Is there a better method for switching database in rails without exhausting the connection pool?

I currently use this little addition to ActiveRecord to allow me to switch databases on the fly (used in a middleware on an incoming connection and in other places where I need to work with multiple customers databases (like migrations)):

module ActiveRecord
  module ConnectionAdapters
    class Mysql2Adapter < AbstractMysqlAdapter
      # Allows us to connect to a new database in a clean way
      def change_database!(db)
        if @config[:database] != db
          @config.merge!(:database => db)
          clear_query_cache
          reconnect!
        end
      end

      def restore_default_database!
        database = YAML::load_file('config/database.yml')[Rails.env]['database']
        change_database!(database)
      end
    end
  end
end

I was excited to try the Rails 6 approach to multiple databases but was saddened to see that they have only considered a finite number of databases and those are listed in the databases.yml file.

In my situation I can create a new database while the application is running (when creating a new client site) and then connect to it by visiting the domain name associated with the site.

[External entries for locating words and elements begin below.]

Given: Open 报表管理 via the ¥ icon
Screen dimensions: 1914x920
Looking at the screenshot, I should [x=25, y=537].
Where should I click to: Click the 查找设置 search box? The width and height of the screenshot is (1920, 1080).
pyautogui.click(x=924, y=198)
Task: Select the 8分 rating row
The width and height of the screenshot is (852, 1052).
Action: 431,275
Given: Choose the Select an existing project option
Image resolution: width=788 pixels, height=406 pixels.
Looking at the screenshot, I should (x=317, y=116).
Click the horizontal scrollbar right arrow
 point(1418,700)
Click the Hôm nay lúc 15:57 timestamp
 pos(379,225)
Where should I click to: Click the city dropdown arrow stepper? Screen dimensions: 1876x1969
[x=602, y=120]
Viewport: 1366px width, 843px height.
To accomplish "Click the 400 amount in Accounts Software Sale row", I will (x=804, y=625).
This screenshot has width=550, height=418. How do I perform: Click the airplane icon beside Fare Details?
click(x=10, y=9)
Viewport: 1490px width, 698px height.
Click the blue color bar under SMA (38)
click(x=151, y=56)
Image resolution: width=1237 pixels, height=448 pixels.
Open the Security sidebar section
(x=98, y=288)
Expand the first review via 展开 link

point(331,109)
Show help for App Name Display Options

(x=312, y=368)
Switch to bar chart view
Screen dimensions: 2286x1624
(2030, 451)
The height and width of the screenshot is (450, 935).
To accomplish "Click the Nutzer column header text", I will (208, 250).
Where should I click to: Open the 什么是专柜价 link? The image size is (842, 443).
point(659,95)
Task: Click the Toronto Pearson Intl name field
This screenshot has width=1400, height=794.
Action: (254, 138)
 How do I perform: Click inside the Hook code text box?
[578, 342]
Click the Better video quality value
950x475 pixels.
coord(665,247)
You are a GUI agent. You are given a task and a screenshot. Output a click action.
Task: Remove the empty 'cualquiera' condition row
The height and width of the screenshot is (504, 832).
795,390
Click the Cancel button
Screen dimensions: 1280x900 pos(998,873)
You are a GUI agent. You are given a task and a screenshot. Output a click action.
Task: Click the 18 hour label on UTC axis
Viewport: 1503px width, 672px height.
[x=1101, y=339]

My code above reuses the same connection. I’ve tried using establish_connection but this eventually ends up returning No connection pool with 'primary' found. once the connection pool appears to exhaust itself. I’d imagine I’d need a pool with at least the number of databases I have in it for it not to run out, and even then, it still could if there was more than one connection to a site per time period.

My gut is to stick with what I have, but I was wondering if there are any other caches I should be clearing when changing databases mid-stream? (for Rails 6.0 and 6.1)

I should mention that each database is exactly the same structure; it’s just a way of partitioning data between customers.

I’ve posted this question on StackOverflow but I think this might be a better place to look for a more qualified response.

1 Like

I think you would want to tag Eileen for this. She’s the one who had led the development for multi database support for the past few years

Thanks @pinzonjulian :slight_smile:

@eileencodes, if you wouldn’t mind chipping in on this one I’d really appreciate it :slight_smile: I’ve been using this approximate method (I think it was originally called database hijacking!) since Rails 1.6. It’s always made me nervous but it’s worked in production since 2007 so I guess it can’t be all that bad given we have over 180 seperate mysql databases. In the early days our switching method was a bit rubbish and we used to run out of connections to mysql, but the current method seems to recycle the connections nicely and basically emulates a dropped connection right at the start of the request.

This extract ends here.